2. The Latvian Government (“the Government”) were represented by their Agents, Mrs I. Reine and subsequently by Mrs K. Līce .
THE CIRCUMSTANCES OF THE CASE
A. Events prior to the communication of the application
3. The facts of the case, as submitted by the parties, may be summarised as follows.
4. According to the applicant, on 20 October 1994 four armed persons, alleging that they were police officers, tried to enter his apartment at Kurzemes prospekts 126 in Rīga . The applicant refused to open the door, as the persons were not in uniform and were behaving aggressively. After a while they left. They returned within two hours and presented a document summoning the applicant to the police station. The applicant dialled the telephone number indicated on the document and was informed that M.B. – the head of one of the sections of the Organised Crime Combating Office ( Organizētās noziedzības apkarošanas birojs ) – would like to meet him.
5. The applicant claimed that when he arrived at the police station on an unspecified later date (possibly 22 October 1994), M.B. brandished his gun and demanded a promissory note, apparently in the applicant ’ s possession, entitling him to 50,000 United States dollars (USD). The applicant refused to hand it over, after which M.B. demanded him to pay USD 20,000 instead. The applicant refused to pay.
6. The applicant alleged that following the incident he received threats and anonymous phone calls.
7. On 2 October 1995 the applicant secretly left his apartment at Kurzemes prospekts 126 and moved to another apartment.

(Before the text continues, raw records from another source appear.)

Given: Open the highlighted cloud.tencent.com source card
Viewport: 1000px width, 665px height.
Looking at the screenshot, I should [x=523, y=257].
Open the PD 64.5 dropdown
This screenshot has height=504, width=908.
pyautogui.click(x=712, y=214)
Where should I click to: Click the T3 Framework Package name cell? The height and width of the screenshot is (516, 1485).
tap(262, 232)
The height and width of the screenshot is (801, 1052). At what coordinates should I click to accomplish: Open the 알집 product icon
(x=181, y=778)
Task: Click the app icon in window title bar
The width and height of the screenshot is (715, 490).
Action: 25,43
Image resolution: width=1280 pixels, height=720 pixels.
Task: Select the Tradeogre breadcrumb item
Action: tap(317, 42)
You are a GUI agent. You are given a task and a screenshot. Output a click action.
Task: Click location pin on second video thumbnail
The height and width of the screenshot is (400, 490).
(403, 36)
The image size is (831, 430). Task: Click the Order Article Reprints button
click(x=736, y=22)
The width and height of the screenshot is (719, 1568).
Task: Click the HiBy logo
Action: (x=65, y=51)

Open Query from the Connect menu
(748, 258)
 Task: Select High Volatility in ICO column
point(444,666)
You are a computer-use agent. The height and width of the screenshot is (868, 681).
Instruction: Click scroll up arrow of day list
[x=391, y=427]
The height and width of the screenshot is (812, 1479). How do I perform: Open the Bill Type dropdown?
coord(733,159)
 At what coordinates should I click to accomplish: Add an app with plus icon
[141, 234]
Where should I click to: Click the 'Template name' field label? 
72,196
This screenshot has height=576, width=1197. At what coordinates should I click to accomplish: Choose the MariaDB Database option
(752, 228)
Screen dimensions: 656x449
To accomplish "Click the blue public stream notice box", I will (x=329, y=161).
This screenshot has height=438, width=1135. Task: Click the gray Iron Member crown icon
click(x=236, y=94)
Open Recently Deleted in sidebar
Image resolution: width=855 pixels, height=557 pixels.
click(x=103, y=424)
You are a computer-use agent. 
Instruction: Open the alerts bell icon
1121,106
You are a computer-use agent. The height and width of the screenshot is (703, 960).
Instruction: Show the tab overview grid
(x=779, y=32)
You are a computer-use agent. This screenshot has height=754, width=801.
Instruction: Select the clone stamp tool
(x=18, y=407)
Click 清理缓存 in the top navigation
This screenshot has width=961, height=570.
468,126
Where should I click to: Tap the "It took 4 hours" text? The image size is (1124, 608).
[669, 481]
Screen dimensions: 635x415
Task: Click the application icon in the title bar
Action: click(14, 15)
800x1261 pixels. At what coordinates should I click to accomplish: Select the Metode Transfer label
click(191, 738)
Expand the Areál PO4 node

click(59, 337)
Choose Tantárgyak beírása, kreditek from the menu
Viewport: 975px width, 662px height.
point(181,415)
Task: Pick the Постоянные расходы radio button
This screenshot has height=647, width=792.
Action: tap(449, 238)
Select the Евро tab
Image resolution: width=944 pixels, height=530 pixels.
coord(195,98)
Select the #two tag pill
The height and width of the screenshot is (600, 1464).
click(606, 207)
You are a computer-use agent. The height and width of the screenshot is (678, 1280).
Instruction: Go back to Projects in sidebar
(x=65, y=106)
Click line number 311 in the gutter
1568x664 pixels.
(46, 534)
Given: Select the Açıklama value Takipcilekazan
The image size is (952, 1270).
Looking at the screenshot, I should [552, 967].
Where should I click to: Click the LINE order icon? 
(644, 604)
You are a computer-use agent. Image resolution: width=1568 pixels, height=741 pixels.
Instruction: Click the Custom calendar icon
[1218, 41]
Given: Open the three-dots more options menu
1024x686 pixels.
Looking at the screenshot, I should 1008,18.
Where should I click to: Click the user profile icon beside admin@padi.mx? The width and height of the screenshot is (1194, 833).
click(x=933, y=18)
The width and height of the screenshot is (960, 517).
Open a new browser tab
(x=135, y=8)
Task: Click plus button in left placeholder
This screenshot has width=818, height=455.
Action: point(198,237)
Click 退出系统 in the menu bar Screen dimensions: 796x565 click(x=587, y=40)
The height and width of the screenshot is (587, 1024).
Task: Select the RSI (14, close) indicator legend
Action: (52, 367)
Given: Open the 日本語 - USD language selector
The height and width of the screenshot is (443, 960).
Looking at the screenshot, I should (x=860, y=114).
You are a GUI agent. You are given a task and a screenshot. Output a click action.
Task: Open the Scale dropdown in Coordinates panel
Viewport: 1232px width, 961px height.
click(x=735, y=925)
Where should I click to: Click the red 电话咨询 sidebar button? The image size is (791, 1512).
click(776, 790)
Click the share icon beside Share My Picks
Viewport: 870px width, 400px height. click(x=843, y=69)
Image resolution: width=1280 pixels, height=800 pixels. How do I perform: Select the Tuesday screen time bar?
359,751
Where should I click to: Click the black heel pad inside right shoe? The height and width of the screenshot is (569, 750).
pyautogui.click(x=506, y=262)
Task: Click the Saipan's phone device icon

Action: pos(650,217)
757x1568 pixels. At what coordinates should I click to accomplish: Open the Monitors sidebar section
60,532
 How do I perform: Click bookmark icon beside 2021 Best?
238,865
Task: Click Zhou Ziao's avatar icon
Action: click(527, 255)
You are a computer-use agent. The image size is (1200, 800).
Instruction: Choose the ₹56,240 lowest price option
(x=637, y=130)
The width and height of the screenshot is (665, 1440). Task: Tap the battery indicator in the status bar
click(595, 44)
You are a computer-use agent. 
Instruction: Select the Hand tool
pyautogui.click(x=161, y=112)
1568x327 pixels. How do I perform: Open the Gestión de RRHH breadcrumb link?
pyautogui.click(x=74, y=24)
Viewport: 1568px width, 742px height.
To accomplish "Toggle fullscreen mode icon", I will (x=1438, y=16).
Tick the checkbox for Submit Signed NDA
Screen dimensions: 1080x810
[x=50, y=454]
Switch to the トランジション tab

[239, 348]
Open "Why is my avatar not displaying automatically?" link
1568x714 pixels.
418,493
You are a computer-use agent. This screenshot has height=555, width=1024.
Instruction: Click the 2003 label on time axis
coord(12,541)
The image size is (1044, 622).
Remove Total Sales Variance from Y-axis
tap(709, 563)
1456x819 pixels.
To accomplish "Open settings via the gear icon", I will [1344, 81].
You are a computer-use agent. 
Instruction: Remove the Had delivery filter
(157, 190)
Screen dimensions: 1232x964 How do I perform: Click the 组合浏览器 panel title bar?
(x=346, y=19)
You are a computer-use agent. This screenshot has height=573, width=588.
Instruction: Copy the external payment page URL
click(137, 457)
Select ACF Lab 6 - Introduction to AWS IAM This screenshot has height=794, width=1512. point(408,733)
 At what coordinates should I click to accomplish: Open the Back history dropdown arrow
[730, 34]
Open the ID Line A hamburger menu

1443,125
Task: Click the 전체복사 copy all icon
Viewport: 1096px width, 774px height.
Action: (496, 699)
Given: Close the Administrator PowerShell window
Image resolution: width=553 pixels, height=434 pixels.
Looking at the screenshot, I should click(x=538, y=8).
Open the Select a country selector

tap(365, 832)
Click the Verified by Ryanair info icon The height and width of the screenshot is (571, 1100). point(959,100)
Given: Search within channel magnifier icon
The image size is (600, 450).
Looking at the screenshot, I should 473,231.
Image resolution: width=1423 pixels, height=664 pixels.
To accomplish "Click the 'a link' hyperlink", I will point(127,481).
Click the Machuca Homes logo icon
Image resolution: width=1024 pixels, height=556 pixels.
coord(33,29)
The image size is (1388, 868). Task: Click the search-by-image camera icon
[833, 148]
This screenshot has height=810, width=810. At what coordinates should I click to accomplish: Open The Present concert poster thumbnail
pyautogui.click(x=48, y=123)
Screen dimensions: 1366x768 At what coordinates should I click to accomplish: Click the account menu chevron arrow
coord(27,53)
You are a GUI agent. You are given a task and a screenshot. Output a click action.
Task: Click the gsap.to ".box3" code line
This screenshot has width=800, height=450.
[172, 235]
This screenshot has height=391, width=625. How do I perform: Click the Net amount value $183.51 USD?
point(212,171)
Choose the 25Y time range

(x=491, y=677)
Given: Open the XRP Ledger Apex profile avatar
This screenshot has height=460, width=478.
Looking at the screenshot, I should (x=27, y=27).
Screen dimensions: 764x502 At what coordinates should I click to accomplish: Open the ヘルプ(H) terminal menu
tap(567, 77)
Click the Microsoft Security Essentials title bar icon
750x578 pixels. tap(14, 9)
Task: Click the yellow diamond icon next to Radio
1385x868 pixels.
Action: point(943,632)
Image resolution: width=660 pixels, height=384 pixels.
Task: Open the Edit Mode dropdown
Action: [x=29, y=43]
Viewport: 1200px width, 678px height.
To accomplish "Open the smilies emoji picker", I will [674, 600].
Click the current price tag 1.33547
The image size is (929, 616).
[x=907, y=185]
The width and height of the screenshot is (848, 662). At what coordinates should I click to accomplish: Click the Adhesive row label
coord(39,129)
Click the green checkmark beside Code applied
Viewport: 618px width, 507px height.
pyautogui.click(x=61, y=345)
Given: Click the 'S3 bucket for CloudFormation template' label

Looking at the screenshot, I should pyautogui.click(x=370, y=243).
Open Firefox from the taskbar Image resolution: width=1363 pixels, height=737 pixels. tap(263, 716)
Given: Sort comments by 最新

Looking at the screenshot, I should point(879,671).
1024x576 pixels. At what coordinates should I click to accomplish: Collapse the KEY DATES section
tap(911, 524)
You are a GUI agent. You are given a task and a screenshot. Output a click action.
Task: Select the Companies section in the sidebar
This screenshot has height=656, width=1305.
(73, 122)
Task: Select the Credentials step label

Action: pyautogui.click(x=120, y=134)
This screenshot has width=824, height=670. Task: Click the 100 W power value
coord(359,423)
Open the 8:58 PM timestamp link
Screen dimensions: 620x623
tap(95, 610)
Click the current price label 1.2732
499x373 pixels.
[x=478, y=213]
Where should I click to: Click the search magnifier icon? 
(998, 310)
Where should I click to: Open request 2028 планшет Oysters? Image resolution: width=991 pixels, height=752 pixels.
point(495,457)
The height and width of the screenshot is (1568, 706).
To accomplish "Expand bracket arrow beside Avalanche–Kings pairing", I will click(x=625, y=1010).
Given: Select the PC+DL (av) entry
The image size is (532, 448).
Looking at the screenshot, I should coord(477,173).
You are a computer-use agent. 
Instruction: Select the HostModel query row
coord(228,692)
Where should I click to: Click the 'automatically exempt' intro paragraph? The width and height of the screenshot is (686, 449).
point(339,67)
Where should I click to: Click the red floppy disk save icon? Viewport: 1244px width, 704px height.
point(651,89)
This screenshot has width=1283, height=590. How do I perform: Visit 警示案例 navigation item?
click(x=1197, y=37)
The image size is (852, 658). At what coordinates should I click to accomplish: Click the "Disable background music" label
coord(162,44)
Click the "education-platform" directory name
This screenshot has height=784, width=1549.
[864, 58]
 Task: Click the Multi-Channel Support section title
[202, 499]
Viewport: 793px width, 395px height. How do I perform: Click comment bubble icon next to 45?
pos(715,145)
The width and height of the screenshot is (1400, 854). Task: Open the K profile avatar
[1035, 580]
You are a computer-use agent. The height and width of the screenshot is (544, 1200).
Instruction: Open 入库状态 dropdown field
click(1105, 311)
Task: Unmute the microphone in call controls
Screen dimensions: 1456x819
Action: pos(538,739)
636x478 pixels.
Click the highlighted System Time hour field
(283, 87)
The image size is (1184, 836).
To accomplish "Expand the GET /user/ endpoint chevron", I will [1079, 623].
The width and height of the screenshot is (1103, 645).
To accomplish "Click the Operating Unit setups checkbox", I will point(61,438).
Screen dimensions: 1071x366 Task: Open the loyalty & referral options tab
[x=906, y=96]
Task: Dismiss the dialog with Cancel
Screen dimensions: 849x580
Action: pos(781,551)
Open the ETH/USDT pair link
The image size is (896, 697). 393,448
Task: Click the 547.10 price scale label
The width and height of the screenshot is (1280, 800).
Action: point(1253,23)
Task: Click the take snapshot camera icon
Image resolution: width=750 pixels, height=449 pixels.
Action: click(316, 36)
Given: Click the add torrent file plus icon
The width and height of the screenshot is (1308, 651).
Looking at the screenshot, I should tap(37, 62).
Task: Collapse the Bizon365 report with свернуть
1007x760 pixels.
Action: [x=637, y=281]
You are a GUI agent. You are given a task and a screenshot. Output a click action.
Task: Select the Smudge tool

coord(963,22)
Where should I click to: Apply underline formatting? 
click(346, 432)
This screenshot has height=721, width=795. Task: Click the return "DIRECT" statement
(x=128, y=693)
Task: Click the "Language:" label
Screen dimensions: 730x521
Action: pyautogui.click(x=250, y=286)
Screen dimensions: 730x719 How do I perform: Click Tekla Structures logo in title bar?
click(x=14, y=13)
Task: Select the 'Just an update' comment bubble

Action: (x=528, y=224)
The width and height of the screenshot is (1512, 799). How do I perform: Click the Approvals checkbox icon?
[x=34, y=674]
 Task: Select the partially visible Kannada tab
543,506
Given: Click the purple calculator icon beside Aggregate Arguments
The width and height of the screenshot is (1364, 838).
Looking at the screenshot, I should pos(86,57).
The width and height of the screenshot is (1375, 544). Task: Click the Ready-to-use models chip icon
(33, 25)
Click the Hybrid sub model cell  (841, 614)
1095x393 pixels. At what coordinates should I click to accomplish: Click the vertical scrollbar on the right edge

8. On 10 January 1997 an explosion took place in the stairwell of the Kurzemes prospekts 126 apartment building. V.B., who, according to the Government, was a member of a notorious criminal gang, was injured in the explosion. The Government submitted that the explosion had been one of many assassination attempts directed against V.B., who was eventually assassinated in 2000.
9. On 14 December 1997 the applicant left Latvia and went to Australia . The Government submitted that after the expiry of his tourist visa, the applicant applied for asylum there. His asylum request was eventually rejected, and on 2 June 2001 he was deported back to Latvia . The applicant argued that he had travelled to Australia on a “business visa”, which was permanent, and that after spending three months in Australia he had applied for a “refugee visa”, which would have allowed him to legally seek employment in Australia . The applicant told the Supreme Court during the appeal proceedings in the criminal case against M.B. (see paragraph 21 below) that he had left Australia voluntarily and legally.
10. In the meantime, on 9 April 2001 another explosion took place in a lift at Kurzemes prospekts 126. Information given by the State Police to the Security Police on 1 February 2007 suggested that on that date criminal proceedings concerning both the first and second explosions were pending. The applicant had not been granted any procedural status in those proceedings and had not submitted any statements or claims relating thereto. The State Police pointed out that, at the time of both explosions, the applicant had no longer been residing at the address in question.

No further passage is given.